As Papua New Guinea gears up for exports, we are busy cupping across smaller cluster group collections in order to determine what components will go into our export lots. This helps us identify standout micro-lots and exclude components that might hurt the lot (defects, cup characteristics, etc). We follow this process with most origins before settling on what we will import. PNG, however, requires more extensive lot planning due to the sheer volume and variety across smaller lots.
Our cupping lab has seen dozens of lots from Papua New Guinea mainly from our principal producer partner, AAAK Cooperative. AAAK supports 4 sub coops and smaller “cluster groups” across the Western, Central, and Eastern Highlands. Lots vary in size from 10 to 200 bags on the specialty side, and 100 to 300 bags on the commercial side. Surprising cups can even be found in economical “Y-Grade” commercial lots—we taste them all.
AAAK has faced significant challenges in the last two years, but the 2020 harvest looks to be their comeback year. Since 2018, AAAK has seen its cooperative membership decline by 702 members. This is mainly caused by removing non-active members and partially due to increased transportation costs in the more remote areas (those requiring airlift). Brian Kuglame, AAAK General Manager, put a positive spin on the reductions noting that the shorter member rolls allow the group to focus on farmers who are serious about farming, quality, and their other mandatory initiatives like family economic planning and detailed record-keeping.
|Peak Harvest||Lot Planning||Shipping/Arrival|
This year we’ve seen profiles ranging from “mint, sesame, lemon, spicy black pepper” (Yonki micromill) to “chocolate, orange, papaya” (Keiya Cluster Group) and “squash, tangy passionfruit, big body and complexity” (Kabiufa micromill). We’re about halfway through our lot planning for this year with more samples en route from AAAK and other wet mill suppliers around the Highlands.
New this year, we will be exploring offers from smallholders in the remote outer islands of New Britain, New Ireland, and Bougainville. We couldn’t be more excited to share coffees from regions outside of the typical specialty origins.
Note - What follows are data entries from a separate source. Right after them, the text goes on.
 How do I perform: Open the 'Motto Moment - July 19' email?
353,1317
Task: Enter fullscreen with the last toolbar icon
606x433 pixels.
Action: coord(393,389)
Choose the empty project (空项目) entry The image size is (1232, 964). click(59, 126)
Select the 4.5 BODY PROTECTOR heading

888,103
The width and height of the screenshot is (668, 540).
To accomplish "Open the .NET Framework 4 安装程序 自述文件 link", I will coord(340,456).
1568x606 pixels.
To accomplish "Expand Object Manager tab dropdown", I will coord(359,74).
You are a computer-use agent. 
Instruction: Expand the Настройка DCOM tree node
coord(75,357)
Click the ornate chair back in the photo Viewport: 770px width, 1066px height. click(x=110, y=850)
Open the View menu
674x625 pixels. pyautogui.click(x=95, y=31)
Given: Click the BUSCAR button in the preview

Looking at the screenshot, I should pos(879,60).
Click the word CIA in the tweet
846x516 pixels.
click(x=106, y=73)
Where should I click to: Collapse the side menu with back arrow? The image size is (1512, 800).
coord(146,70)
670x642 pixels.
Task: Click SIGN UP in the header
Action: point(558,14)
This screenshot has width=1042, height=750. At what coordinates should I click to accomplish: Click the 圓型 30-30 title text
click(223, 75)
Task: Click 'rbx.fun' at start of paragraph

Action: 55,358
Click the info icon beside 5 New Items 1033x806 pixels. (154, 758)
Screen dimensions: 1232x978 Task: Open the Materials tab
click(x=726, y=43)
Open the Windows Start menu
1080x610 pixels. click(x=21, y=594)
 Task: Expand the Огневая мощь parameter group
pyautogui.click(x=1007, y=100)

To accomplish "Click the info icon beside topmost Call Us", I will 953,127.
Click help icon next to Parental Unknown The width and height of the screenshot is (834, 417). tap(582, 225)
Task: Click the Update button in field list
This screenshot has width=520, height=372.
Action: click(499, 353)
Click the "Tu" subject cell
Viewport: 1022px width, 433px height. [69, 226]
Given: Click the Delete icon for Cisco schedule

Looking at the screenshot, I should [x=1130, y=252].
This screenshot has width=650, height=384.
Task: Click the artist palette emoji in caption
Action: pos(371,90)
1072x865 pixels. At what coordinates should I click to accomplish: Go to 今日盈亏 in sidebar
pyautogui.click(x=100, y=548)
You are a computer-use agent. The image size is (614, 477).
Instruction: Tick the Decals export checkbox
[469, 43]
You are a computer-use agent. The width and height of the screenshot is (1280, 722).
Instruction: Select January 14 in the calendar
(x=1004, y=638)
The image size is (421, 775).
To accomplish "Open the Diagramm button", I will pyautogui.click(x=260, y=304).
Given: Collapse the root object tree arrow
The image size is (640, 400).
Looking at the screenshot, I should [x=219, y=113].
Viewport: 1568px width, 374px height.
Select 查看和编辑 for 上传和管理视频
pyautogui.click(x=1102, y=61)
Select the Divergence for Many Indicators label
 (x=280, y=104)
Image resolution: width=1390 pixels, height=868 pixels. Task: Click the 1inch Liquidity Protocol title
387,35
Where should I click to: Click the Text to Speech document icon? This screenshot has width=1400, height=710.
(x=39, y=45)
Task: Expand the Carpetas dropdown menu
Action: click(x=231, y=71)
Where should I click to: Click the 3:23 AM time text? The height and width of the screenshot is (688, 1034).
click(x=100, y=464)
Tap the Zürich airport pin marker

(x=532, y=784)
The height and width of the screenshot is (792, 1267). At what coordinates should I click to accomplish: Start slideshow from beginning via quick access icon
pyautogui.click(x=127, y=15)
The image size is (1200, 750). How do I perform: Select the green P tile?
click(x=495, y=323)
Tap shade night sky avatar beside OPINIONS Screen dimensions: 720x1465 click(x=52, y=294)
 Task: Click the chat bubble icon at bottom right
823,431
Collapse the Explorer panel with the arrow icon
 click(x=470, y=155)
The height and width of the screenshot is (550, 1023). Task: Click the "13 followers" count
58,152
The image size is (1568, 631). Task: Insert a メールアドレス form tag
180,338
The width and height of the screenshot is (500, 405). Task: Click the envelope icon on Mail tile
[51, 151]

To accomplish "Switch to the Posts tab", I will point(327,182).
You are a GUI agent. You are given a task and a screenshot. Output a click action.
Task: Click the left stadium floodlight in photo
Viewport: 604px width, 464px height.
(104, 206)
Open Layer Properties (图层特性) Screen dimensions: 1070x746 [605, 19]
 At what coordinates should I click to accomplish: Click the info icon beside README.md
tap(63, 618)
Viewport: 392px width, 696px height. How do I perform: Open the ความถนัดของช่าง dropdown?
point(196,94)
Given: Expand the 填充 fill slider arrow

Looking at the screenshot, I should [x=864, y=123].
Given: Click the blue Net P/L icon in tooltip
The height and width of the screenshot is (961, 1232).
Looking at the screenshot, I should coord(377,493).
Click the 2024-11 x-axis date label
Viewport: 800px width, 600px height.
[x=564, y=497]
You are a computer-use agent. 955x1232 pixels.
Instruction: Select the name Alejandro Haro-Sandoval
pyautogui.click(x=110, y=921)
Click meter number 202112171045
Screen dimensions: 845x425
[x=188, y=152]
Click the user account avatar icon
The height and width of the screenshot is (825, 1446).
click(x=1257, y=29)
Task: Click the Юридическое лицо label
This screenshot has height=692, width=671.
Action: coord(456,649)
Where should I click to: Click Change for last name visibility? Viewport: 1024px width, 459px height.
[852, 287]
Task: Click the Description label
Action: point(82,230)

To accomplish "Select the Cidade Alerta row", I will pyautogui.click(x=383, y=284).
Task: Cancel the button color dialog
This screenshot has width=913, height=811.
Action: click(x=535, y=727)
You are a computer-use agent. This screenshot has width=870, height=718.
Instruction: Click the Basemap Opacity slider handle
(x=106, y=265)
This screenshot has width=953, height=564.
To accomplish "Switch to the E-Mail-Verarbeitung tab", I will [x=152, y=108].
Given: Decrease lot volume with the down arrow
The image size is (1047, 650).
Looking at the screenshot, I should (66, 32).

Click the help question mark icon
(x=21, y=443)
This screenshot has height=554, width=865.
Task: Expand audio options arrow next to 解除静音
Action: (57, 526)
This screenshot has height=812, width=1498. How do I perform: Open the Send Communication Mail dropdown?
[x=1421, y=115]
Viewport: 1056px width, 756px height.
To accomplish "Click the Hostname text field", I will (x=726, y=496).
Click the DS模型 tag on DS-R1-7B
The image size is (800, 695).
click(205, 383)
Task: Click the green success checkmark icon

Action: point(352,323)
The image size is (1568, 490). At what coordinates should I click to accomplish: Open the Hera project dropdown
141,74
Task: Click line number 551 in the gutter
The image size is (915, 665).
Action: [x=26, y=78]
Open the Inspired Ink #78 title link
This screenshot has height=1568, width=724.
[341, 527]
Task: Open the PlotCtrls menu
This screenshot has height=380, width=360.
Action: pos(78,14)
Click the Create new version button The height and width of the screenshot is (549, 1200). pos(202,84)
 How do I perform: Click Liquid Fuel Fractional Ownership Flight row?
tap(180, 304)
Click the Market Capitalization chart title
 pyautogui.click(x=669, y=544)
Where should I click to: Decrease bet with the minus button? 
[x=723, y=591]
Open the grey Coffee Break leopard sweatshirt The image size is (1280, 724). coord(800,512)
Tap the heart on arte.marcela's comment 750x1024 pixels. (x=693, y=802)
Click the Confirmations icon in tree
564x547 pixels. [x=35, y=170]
AAAK Cooperative felt a major punch to the gut as the national coffee marketing board (Coffee Industry Corporation/CIC) recently took back the land it previously allowed them to use. The large-scale youth engagement center, which was supported by Crop to Cup and several US roasters, was a central site where the coop trains youth and other farmers on agronomy, processing, home building, honeybees, and even fish farming. It all fits into AAAK’s wide-ranging program where coffee is just one element of a family and a village’s economic success. Youth engagement continues, just now in a decentralized format at several regional and village-based sites. We’re proud to continue our support of AAAK.
Lot planning will continue for another three weeks. We look forward to sharing coffees from AAAK, new profiles outside of AAAK’s membership, and new communities from the outer islands.
If we are not already aware of your needs, let us know what you’re looking for. We can advocate for you as final lot selections are made and include you in the Papua New Guinea supply chain. Click here to get in touch with a trader.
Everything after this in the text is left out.